**Text for analysis:**
──────────────────────────────
Business Wire

SFL: strong financial position and results in 2018, consolidating the Group’s position as a prime player


Regulatory News:

The financial statements for the year ended 31 December 2018 were approved by the Board of Directors of Société Foncière Lyonnaise (Paris:FLY) on 15 February 2019 at a meeting chaired by Juan José Brugera.

2018 business indicators were very robust, with further underlying growth in rental income and historically high EPRA earnings. The portfolio's appraisal value and the Company's net asset value also continued to grow, attesting to SFL’s excellent positioning.

The auditors have completed their audit of the annual financial information and are in the process of issuing their report.

Consolidated data (€ millions)

    2018   2017   Change
Rental income   193.5   195.8   -1.2%
Adjusted operating profit* 162.1 164.1 -1.2%
Attributable net profit 351.6 685.3 -
EPRA earnings   106.7   102.4   +4.1%
* Operating profit before disposal gains and losses and fair value adjustments            
    31/12/2018   31/12/2017   Change
Attributable equity 4,010 3,763 +6.6%
Consolidated portfolio value excluding transfer costs 6,570 6,229 +5.5%
Consolidated portfolio value including transfer costs   7,005   6,619   +5.8%
EPRA NNNAV 4,017 3,729 +7.7%
EPRA NNNAV per share   €86.3   €80.1  

Results: Rental income up 5% on a like-for-like basis and EPRA earnings up 4.1%

Rental income

Consolidated rental income in 2018 amounted to €193.5 million, compared with €195.8 million in 2017. The modest €2.3 million decline (-1.2%) was due to a change in portfolio. Like-for-like growth offset most of the impact of selling the IN/OUT property in September 2017.
──────────────────────────────
**Provided material:**
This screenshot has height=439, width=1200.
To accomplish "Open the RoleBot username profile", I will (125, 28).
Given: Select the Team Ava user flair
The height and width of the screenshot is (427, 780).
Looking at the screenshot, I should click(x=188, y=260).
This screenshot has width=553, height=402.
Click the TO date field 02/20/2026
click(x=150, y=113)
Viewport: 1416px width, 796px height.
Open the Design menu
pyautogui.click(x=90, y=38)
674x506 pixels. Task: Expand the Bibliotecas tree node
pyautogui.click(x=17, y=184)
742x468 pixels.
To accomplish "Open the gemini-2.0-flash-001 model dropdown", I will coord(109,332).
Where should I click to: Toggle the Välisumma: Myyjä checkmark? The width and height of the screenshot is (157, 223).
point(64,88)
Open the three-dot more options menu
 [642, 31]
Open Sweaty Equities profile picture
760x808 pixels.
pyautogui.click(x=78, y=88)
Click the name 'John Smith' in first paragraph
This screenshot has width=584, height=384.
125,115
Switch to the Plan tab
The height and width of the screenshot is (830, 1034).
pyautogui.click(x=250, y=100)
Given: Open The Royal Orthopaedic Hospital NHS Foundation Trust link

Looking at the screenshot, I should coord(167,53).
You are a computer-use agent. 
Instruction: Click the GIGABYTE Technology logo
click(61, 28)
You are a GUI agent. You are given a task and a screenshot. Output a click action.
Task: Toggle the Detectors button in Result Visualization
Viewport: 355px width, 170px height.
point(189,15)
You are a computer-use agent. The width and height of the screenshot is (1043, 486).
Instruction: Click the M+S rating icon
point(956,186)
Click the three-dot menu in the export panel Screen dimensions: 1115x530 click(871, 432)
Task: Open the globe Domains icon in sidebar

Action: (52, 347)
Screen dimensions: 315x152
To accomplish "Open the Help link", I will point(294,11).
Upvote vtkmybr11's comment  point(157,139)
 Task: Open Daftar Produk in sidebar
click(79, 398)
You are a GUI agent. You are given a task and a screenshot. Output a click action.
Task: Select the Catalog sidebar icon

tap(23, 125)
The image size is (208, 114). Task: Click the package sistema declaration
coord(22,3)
──────────────────────────────
**Instructions to follow:**
Can you reproduce the entire SFL 2018 results release, word for word? You can disregard the listing; nothing here depends on it.

**Result of the task:**
Business Wire

SFL: strong financial position and results in 2018, consolidating the Group’s position as a prime player


Regulatory News:

The financial statements for the year ended 31 December 2018 were approved by the Board of Directors of Société Foncière Lyonnaise (Paris:FLY) on 15 February 2019 at a meeting chaired by Juan José Brugera.

2018 business indicators were very robust, with further underlying growth in rental income and historically high EPRA earnings. The portfolio's appraisal value and the Company's net asset value also continued to grow, attesting to SFL’s excellent positioning.

The auditors have completed their audit of the annual financial information and are in the process of issuing their report.

Consolidated data (€ millions)

    2018   2017   Change
Rental income   193.5   195.8   -1.2%
Adjusted operating profit* 162.1 164.1 -1.2%
Attributable net profit 351.6 685.3 -
EPRA earnings   106.7   102.4   +4.1%
* Operating profit before disposal gains and losses and fair value adjustments            
    31/12/2018   31/12/2017   Change
Attributable equity 4,010 3,763 +6.6%
Consolidated portfolio value excluding transfer costs 6,570 6,229 +5.5%
Consolidated portfolio value including transfer costs   7,005   6,619   +5.8%
EPRA NNNAV 4,017 3,729 +7.7%
EPRA NNNAV per share   €86.3   €80.1  

Results: Rental income up 5% on a like-for-like basis and EPRA earnings up 4.1%

Rental income

Consolidated rental income in 2018 amounted to €193.5 million, compared with €195.8 million in 2017. The modest €2.3 million decline (-1.2%) was due to a change in portfolio. Like-for-like growth offset most of the impact of selling the IN/OUT property in September 2017.